Non passarono dieci minuti dopo aver avvisato i genitori degli altri ragazzi che suonarono alla porta.
Intanto nel vecchio centro storico le stradine erano diventate torrenti e la grata di accesso al cunicolo era sparita sotto un metro d'acqua. I ragazzi erano al sicuro nella vecchia pizzeria seduti a mangiare piccioni con contorno di coniglio.
"Mi sa che questa notte dovete dormire qui in pizzeria" disse il vecchio con la voce da nonnina, "È pericoloso uscire con questo tempo, le strade sono un torrente e il vento vola le tegole dai tetti come foglie secche."
Piero si fece coraggio e chiese a bocca piena al vecchio: "Come ti chiami?" Il vecchio fissò per un lunghissimo minuto in totale silenzio il ragazzo che rimase in apnea, poi con molta flemma tirò a sè una sedia e si sedette. Poggiò i gomiti sul tavolo, mise le mani a Vu e vi pose la testa come se non fosse sua. Le mani sparirono sotto la barba grigia folta ed ispida.
"Mi chiamavano Giovanni, ma sono tanti anni che nessuno mi chiama." Seguirono due minuti di silenzio. Solo il fischio del vento riempiva la sala, nessun fiato dalla bocca dei ragazzi che stavano battendo il record di Maiorca il famoso campione siracusano d'immersione in apnea.
Il vecchio era preoccupato e dispiaciuto per la situazione, aveva preso in ostaggio dei bambini che non avevano nessuna colpa e voleva rimediare. "Sentite sbarbatelli, se domani smette di piovere vi accompagno all'uscita così tornate a casa."
I ragazzi iniziarono a darsi pacche sulle spalle, abbracciarono il vecchio anche se puzzava e iniziarono a osannare nonno Giovanni. Piero gli passò un braccio intorno al collo e l'uomo, smarrito, si sciolse, mantenendo occultata la commozione sotto la folta barba. Poi gli occhi scuri si allagarono di lacrime, mentre le labbra iniziavano a vibrare sotto i baffi in assoluta anarchia: non riusciva a contenere l'emozione.
"Mi fai vedere la pistola?" chiese Samuele e il vecchio, come un nonno che vizia i nipotini, prese dalla tasca l'arma e la posò in mano al ragazzino.
"Ma non è vera, è di plastica. E pensare che mi stavo cagando sotto quando ci hai minacciato nella chiesa."

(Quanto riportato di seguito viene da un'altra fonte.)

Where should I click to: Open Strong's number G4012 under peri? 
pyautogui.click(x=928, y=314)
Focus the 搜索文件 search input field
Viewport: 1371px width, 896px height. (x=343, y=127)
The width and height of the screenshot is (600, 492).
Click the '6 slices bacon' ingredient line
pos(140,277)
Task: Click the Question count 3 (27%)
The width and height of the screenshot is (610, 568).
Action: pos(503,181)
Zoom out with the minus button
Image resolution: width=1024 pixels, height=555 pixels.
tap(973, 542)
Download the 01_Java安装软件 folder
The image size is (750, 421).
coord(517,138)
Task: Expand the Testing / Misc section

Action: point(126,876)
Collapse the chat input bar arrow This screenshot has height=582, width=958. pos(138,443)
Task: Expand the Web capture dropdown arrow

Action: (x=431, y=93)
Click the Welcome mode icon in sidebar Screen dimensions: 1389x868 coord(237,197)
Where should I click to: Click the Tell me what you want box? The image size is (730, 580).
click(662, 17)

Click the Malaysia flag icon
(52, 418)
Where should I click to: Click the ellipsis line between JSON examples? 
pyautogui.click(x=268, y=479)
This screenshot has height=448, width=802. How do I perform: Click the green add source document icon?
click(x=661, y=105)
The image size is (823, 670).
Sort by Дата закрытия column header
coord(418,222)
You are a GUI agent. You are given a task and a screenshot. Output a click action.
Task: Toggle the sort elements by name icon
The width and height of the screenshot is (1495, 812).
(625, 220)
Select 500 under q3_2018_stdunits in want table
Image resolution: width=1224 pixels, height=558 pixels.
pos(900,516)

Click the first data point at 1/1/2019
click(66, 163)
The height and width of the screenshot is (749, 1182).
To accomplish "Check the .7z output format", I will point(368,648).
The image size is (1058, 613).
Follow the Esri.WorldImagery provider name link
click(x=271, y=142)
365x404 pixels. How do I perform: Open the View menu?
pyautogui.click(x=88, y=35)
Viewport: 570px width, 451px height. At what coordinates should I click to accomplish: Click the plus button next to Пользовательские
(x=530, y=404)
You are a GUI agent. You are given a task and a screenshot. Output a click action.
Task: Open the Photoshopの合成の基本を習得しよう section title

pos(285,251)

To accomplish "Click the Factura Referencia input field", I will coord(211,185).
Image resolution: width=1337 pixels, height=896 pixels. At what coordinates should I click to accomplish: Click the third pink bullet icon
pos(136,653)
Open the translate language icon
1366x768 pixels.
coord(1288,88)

Intanto il povero Salvatore era sotto torchio; le domande venivano sparate a raffiche dalle mamme preoccupate " Ma come stanno? Perché siete andate lì? Vi ha fatto del male?" e senza aspettare risposta subentravano gli uomini: "Quante persone ci sono? Sono malati? Sono armati? Come sono fatti?"
Quando si calmarono Salvatore li invitò al silenzio e rispose a tutte le domanda in ordine come se le avesse appuntate in un taccuino: "Stanno tutti bene; siamo andati perché volevamo vedere da vicino la torre normanna. Non ci ha fatto del male anche se ci ha fatto paura: sono tre persone in una sola. Sembra che stia bene, anche se puzza un tantino. &Erave; armato ha una pistola; è alto con barba e capelli lunghi, grigi, occhi scuri e indossa vestiti logori, dentro di lui c'è una donna che la chiama Ersilia e un altro uomo che deve essere suo figlio."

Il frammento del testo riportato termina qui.